(Directions for this task)
An exact copy of the entries is needed, with every line included.

(Exercise data)
++++++++

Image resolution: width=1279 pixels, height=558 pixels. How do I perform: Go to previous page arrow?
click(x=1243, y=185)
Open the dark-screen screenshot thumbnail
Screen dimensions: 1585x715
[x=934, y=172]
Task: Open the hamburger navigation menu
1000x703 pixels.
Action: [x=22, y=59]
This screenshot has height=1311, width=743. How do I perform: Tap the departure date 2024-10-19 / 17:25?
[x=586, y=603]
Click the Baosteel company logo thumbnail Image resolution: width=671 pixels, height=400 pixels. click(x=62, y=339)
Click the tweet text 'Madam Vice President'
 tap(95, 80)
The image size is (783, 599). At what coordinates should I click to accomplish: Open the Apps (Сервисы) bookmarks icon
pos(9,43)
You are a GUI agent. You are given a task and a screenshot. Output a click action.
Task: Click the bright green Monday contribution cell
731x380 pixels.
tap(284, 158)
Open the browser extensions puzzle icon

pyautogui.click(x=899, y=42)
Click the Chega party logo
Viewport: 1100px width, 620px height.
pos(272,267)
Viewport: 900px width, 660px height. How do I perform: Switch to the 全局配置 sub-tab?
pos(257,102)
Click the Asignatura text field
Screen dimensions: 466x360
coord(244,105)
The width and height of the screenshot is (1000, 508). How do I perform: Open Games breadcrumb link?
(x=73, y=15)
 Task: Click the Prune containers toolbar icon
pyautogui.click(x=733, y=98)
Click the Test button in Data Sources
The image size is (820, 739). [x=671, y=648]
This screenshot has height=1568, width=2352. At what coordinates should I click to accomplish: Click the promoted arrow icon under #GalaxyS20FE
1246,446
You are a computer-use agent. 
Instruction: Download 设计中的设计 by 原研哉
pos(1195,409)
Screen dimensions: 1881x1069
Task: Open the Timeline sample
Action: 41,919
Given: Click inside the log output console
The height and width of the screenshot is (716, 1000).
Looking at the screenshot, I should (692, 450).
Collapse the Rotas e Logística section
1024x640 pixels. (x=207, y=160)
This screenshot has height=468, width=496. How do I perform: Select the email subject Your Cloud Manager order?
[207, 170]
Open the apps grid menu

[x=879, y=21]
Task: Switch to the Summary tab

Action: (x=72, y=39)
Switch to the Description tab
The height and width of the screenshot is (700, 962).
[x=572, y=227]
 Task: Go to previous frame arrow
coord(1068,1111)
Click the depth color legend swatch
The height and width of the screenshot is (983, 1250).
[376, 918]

++++++++

(Exercise output)
Image resolution: width=1279 pixels, height=558 pixels. How do I perform: Go to previous page arrow?
click(x=1243, y=185)
Open the dark-screen screenshot thumbnail
Screen dimensions: 1585x715
[x=934, y=172]
Task: Open the hamburger navigation menu
1000x703 pixels.
Action: [x=22, y=59]
This screenshot has height=1311, width=743. How do I perform: Tap the departure date 2024-10-19 / 17:25?
[x=586, y=603]
Click the Baosteel company logo thumbnail Image resolution: width=671 pixels, height=400 pixels. click(x=62, y=339)
Click the tweet text 'Madam Vice President'
 tap(95, 80)
The image size is (783, 599). At what coordinates should I click to accomplish: Open the Apps (Сервисы) bookmarks icon
pos(9,43)
You are a GUI agent. You are given a task and a screenshot. Output a click action.
Task: Click the bright green Monday contribution cell
731x380 pixels.
tap(284, 158)
Open the browser extensions puzzle icon

pyautogui.click(x=899, y=42)
Click the Chega party logo
Viewport: 1100px width, 620px height.
pos(272,267)
Viewport: 900px width, 660px height. How do I perform: Switch to the 全局配置 sub-tab?
pos(257,102)
Click the Asignatura text field
Screen dimensions: 466x360
coord(244,105)
The width and height of the screenshot is (1000, 508). How do I perform: Open Games breadcrumb link?
(x=73, y=15)
 Task: Click the Prune containers toolbar icon
pyautogui.click(x=733, y=98)
Click the Test button in Data Sources
The image size is (820, 739). [x=671, y=648]
This screenshot has height=1568, width=2352. At what coordinates should I click to accomplish: Click the promoted arrow icon under #GalaxyS20FE
1246,446
You are a computer-use agent. 
Instruction: Download 设计中的设计 by 原研哉
pos(1195,409)
Screen dimensions: 1881x1069
Task: Open the Timeline sample
Action: 41,919
Given: Click inside the log output console
The height and width of the screenshot is (716, 1000).
Looking at the screenshot, I should (692, 450).
Collapse the Rotas e Logística section
1024x640 pixels. (x=207, y=160)
This screenshot has height=468, width=496. How do I perform: Select the email subject Your Cloud Manager order?
[207, 170]
Open the apps grid menu

[x=879, y=21]
Task: Switch to the Summary tab

Action: (x=72, y=39)
Switch to the Description tab
The height and width of the screenshot is (700, 962).
[x=572, y=227]
 Task: Go to previous frame arrow
coord(1068,1111)
Click the depth color legend swatch
The height and width of the screenshot is (983, 1250).
[376, 918]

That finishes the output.